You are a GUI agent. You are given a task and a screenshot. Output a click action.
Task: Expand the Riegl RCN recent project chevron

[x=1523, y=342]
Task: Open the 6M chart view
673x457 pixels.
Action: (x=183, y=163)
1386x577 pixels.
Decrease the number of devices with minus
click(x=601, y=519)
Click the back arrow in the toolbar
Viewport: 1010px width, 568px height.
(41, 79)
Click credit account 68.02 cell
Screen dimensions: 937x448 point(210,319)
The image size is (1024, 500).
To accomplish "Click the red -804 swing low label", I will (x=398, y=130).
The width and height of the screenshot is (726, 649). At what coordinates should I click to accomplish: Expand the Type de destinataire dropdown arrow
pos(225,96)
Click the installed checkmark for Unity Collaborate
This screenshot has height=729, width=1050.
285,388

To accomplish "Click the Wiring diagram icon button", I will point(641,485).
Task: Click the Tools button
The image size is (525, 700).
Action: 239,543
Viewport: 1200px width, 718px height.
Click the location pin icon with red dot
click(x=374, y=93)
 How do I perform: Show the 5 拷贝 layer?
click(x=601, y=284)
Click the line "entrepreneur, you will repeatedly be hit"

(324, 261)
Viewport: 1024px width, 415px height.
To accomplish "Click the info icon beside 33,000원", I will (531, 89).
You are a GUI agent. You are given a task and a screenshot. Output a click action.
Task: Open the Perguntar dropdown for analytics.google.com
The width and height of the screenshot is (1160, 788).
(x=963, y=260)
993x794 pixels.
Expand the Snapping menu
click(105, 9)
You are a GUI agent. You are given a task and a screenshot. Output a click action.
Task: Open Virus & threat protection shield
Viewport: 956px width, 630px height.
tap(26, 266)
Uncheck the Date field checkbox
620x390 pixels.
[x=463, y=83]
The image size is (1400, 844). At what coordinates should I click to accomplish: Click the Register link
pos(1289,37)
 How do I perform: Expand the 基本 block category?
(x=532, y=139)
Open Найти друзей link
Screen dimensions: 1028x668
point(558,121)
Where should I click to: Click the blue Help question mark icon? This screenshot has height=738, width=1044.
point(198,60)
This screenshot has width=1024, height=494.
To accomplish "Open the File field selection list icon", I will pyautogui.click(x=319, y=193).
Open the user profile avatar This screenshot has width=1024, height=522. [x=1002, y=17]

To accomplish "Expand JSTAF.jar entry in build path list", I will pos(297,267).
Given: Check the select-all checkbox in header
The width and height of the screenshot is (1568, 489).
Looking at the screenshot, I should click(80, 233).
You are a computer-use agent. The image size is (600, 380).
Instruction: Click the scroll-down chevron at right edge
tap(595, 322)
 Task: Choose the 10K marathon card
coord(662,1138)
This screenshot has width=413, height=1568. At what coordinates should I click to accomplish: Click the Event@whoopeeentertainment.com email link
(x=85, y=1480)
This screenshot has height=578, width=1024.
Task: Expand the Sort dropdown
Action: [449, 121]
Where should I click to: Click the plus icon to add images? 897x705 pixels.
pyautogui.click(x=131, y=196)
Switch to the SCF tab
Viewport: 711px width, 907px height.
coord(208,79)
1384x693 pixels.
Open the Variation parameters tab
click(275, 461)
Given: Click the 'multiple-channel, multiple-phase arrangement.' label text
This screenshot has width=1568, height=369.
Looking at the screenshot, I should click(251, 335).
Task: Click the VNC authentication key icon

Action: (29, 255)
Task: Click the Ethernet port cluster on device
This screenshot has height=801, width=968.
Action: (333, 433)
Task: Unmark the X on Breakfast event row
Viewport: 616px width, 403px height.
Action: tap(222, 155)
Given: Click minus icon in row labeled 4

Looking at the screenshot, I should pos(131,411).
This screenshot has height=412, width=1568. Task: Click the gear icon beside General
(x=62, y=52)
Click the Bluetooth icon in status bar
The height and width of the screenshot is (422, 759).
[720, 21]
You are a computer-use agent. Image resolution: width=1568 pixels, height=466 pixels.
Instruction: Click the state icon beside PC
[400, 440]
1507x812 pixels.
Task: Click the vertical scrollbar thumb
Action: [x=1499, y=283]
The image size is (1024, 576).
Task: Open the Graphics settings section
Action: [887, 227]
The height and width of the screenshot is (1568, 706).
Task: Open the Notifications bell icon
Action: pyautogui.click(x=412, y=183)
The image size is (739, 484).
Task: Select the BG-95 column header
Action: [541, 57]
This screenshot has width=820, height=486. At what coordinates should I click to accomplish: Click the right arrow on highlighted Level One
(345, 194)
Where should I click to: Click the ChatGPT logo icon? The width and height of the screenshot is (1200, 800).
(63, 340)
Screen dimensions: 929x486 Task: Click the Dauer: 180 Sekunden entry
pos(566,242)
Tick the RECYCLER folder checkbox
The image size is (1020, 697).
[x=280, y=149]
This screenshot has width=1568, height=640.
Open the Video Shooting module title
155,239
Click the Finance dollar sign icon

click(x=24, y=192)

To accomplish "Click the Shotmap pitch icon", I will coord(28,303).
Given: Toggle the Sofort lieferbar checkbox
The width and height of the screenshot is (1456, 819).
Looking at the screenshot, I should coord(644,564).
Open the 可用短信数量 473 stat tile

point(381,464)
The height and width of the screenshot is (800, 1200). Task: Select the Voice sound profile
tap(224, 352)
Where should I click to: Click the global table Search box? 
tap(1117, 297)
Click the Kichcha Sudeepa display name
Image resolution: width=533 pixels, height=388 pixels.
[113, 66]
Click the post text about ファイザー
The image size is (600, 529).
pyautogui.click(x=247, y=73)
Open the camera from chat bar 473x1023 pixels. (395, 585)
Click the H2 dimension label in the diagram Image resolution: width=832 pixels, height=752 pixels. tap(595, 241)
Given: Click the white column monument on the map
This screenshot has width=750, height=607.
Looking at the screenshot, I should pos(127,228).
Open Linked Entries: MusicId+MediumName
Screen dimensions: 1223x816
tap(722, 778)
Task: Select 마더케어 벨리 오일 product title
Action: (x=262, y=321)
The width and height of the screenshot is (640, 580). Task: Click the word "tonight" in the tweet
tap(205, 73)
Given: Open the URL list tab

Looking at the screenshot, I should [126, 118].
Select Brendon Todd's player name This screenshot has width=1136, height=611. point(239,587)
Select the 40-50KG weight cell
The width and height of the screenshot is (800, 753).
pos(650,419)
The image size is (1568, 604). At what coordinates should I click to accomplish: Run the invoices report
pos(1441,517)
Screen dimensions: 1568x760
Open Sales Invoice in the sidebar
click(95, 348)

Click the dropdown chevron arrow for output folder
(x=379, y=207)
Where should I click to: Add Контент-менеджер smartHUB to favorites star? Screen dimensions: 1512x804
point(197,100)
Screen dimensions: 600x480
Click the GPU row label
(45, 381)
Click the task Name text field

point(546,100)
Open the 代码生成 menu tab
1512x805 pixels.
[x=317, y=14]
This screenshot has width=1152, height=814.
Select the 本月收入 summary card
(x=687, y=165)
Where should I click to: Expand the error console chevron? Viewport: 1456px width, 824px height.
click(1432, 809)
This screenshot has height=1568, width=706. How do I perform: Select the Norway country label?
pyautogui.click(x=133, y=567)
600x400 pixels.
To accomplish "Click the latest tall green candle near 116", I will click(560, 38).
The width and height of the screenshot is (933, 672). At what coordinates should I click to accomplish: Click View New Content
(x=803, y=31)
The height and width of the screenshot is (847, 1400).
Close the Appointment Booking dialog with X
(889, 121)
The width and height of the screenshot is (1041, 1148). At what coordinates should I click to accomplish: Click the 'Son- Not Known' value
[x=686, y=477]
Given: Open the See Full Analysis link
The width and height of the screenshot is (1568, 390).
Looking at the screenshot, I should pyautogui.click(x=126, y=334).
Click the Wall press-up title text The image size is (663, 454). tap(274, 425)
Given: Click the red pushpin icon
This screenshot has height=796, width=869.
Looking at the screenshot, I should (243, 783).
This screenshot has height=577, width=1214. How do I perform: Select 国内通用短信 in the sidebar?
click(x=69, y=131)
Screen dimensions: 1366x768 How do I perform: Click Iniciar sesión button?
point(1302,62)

━━━━

Exercise
All that is needed is the exact run of lines above from the line containing "The image size is (1400, 844)." through the line containing "Open the user", both of them included.

Answer box
The image size is (1400, 844). At what coordinates should I click to accomplish: Click the Register link
pos(1289,37)
 How do I perform: Expand the 基本 block category?
(x=532, y=139)
Open Найти друзей link
Screen dimensions: 1028x668
point(558,121)
Where should I click to: Click the blue Help question mark icon? This screenshot has height=738, width=1044.
point(198,60)
This screenshot has width=1024, height=494.
To accomplish "Open the File field selection list icon", I will pyautogui.click(x=319, y=193).
Open the user profile avatar This screenshot has width=1024, height=522. [x=1002, y=17]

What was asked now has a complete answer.